WORK INSTRUCTIONS ▸ Transcribe verbatim the passage of the article on e-commerce courses for managers that begins with the words "These courses are" and ends with the words "do for business.".
*** STUDY TEXT ***
E-commerce: the way tomorrow's 'normal' business will operate. - How many times have you seen this splashed across magazine and newspaper headlines in recent times? Back when it all started it was just hype, but now this cliche is becoming a reality.
With this emerging reality comes an imperative for executives across all industries to develop a thorough understanding of what e-commerce is and how it can help them do 'better' business.
Perhaps cashing in, but also promising to enlighten, are the providers of many new postgraduate level e-commerce courses aimed at senior managers.
These courses are a different breed to the 'techie' fare which has been around for a while. They focus on the crucial business issues concerned with enabling e-commerce for both traditional businesses and new ventures.
E-commerce courses for managers emerged only recently in Australia and are already a sell-out. And if education trends in the US are any indication, the courses will rise even higher in popularity.
Adam Weatheroey, e-commerce recruitment consultant for Morgan & Banks, said it has become increasingly important for executives to have a fundamental understanding of what e-commerce is and what it can do for business.
*** End of STUDY TEXT ***
*** PROVIDED INFORMATION ***
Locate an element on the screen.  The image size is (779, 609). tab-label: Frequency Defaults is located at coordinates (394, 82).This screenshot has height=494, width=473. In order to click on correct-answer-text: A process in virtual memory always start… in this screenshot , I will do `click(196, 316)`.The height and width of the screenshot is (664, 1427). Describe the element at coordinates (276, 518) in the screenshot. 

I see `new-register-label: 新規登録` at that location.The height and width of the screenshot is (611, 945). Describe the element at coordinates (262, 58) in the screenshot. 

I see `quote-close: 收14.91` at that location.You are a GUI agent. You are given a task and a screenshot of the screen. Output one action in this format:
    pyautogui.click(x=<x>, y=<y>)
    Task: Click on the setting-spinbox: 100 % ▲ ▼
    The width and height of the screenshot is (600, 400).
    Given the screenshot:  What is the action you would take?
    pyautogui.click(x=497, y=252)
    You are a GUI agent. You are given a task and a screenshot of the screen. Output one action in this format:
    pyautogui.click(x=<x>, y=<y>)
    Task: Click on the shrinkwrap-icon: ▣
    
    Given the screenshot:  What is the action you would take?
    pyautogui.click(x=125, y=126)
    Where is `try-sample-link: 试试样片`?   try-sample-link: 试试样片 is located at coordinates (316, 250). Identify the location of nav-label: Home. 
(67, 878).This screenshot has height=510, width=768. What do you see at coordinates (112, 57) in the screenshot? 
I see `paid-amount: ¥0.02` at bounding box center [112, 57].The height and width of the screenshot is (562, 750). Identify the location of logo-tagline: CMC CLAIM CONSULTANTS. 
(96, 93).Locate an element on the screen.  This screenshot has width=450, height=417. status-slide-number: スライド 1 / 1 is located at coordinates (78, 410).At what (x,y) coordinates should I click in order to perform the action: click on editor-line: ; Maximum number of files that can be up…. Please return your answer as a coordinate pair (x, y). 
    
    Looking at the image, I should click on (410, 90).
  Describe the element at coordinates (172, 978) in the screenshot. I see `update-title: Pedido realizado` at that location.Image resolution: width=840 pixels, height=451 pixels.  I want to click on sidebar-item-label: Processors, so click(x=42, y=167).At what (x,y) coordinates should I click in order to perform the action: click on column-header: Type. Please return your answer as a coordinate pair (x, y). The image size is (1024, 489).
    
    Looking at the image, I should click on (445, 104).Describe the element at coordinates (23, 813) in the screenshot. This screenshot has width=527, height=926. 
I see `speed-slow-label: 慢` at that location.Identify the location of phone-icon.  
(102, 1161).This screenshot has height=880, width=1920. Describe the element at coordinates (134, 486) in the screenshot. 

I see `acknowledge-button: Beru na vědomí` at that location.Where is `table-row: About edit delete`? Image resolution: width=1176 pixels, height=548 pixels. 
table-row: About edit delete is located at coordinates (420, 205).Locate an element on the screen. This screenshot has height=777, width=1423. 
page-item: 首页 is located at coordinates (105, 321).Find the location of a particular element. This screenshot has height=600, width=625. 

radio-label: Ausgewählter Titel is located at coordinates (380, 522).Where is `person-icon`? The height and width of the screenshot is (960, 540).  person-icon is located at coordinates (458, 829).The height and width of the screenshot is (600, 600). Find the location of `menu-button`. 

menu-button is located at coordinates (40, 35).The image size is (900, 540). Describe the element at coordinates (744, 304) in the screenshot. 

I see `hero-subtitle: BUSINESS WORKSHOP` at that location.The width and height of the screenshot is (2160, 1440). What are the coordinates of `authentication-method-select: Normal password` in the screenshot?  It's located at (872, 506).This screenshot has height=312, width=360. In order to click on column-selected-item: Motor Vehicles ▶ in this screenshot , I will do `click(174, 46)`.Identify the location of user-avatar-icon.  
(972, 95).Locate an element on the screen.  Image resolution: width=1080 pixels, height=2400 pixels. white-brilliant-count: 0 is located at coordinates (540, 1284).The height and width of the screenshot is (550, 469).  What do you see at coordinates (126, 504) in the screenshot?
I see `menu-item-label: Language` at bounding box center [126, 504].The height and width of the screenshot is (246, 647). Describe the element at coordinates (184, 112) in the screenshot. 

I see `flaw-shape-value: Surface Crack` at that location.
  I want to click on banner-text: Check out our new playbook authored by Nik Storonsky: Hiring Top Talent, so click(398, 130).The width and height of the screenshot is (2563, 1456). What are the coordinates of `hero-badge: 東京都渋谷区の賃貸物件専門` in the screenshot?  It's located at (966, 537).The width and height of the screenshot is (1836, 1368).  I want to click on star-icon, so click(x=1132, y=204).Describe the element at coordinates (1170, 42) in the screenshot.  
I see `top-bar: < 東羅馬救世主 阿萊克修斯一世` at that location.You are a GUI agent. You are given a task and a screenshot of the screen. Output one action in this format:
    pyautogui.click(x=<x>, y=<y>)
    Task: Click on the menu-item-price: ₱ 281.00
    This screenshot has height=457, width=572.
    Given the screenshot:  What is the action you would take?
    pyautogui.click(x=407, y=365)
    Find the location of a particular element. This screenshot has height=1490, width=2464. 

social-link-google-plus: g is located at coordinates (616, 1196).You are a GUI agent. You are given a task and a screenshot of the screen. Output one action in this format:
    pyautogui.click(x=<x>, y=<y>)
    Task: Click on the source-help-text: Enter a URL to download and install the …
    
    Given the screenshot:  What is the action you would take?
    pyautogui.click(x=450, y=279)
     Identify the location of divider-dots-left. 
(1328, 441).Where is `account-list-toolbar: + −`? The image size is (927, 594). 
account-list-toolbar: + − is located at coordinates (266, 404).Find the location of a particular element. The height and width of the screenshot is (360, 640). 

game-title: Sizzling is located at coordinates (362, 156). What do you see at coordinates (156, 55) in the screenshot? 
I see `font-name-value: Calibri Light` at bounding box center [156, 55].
*** End of PROVIDED INFORMATION ***
RESPONSE TO THE EXERCISE ▸
These courses are a different breed to the 'techie' fare which has been around for a while. They focus on the crucial business issues concerned with enabling e-commerce for both traditional businesses and new ventures.
E-commerce courses for managers emerged only recently in Australia and are already a sell-out. And if education trends in the US are any indication, the courses will rise even higher in popularity.
Adam Weatheroey, e-commerce recruitment consultant for Morgan & Banks, said it has become increasingly important for executives to have a fundamental understanding of what e-commerce is and what it can do for business.